Pensar ahora en un eventual repunte de la pandemia pone los pelos como escarpias. Entre otras cosas porque nos enfrentaremos al debate de salud y confinamiento --atender una nueva emergencia sanitaria-- o hambruna y desempleo --por riesgo de nuevo cerrojazo económico--. El riesgo cero no existe: hay o no hay, bajar la guardia equivale a un peligro de suicidio colectivo. Al final, ya sabemos de la obligatoriedad de ir pertrechado de la mascarilla, durante largo tiempo. Después de mucho marear la perdiz, hasta la OMS ha recomendado la necesidad de su uso. Está claro que no se decidió antes su uso habitual por el simple hecho de que no había. Tampoco hacía falta haberlas demonizado tanto. Pero tampoco somos un país muy dado al respeto a la norma, lo normal es oponerse a ella. En estos días de caza y captura de mesa en terraza, la mascarilla ha empezado a perfilarse como un delicado complemento en plena canícula estival que puede exhibirse colgado del brazo cual cesta de Caperucita. Al tiempo, para que las veamos de sofisticados diseños.

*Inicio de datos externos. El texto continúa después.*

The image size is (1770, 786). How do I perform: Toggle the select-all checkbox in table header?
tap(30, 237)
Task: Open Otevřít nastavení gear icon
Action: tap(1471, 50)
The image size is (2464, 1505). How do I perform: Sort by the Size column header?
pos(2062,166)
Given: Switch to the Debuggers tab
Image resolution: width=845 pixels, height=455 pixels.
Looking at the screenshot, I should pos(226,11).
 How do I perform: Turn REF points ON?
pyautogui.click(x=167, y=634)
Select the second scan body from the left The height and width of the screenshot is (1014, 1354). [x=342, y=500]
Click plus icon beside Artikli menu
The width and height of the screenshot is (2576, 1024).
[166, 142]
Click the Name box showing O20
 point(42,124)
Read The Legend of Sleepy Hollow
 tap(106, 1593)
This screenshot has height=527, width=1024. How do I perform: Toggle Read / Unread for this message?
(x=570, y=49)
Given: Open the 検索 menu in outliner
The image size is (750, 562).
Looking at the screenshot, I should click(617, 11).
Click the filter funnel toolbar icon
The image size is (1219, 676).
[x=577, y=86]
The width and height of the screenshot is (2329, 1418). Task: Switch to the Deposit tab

Mientras tanto, en estas circunstancias, la Comisión para la Reconstrucción Social y Económica del Congreso --por nombre rimbombante que no quede-- vive en una especie de limbo sin ser motivo de interés alguno. Mal asunto. Si admitimos que las expectativas mueven platillos, falta saber si aquellas encontrarán la materia gris política e institucional necesaria para hacer posible un plan de inversiones y prioridades con cara y ojos, asentado en una colaboración público-privada y capaz de trenzar complicidades. La tarea no será fácil en un ambiente de disenso que complica cualquier garantía de seguridad jurídica que favorezca la capacidad de captar inversiones. Pensar en un mecanismo similar al de la aprobación hace nueve años de la ley de Estabilidad Presupuestaria impuesta por la UE, por vía de una reforma constitucional, parece misión imposible.

El espectáculo político que vivimos cada semana no contribuye a ser optimista. El Gobierno mercadea prórrogas como si estuviésemos en un gran zoco en el que se regatea cada transacción. Solo faltaba estos días Pedro Sánchez como flautista de Hamelín --ciudad alemana, casualmente-- tratando de atraer turistas extranjeros o la Generalitat emitiendo cantos de sirena para captar visitantes españoles. Mientras la oposición sigue atrincherada en el hostigamiento puro y duro. Una estrategia que moviliza a los muy propios pero genera anticuerpos en mucha gente “normal”.

La “mayoría silenciosa” es un viejo recurso del populismo de derechas, utilizado cuando y como conviene. En estado de reclusión, las encuestas tienen una dudosa fiabilidad. Pero ni el virus ha desgastado tanto al Gobierno, ni el PP ha generado expectativas suficientes como alternativa atractiva. Entre otras cosas, porque en medio de los extremos movilizados permanentemente hay una masa de ciudadanos que quiere vivir tranquila, superar incertidumbres y eliminar temores.